RECORDS PROVIDED —

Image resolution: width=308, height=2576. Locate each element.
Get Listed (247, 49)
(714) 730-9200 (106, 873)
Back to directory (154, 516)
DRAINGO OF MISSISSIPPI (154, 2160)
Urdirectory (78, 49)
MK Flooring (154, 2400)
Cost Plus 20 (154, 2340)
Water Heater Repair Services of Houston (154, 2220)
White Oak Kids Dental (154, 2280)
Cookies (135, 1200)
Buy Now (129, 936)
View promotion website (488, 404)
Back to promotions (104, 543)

REQUIRED WORK — Please output the complete data exactly.

TASK RESPONSE —
Image resolution: width=308, height=2576. Locate each element.
Get Listed (247, 49)
(714) 730-9200 (106, 873)
Back to directory (154, 516)
DRAINGO OF MISSISSIPPI (154, 2160)
Urdirectory (78, 49)
MK Flooring (154, 2400)
Cost Plus 20 (154, 2340)
Water Heater Repair Services of Houston (154, 2220)
White Oak Kids Dental (154, 2280)
Cookies (135, 1200)
Buy Now (129, 936)
View promotion website (488, 404)
Back to promotions (104, 543)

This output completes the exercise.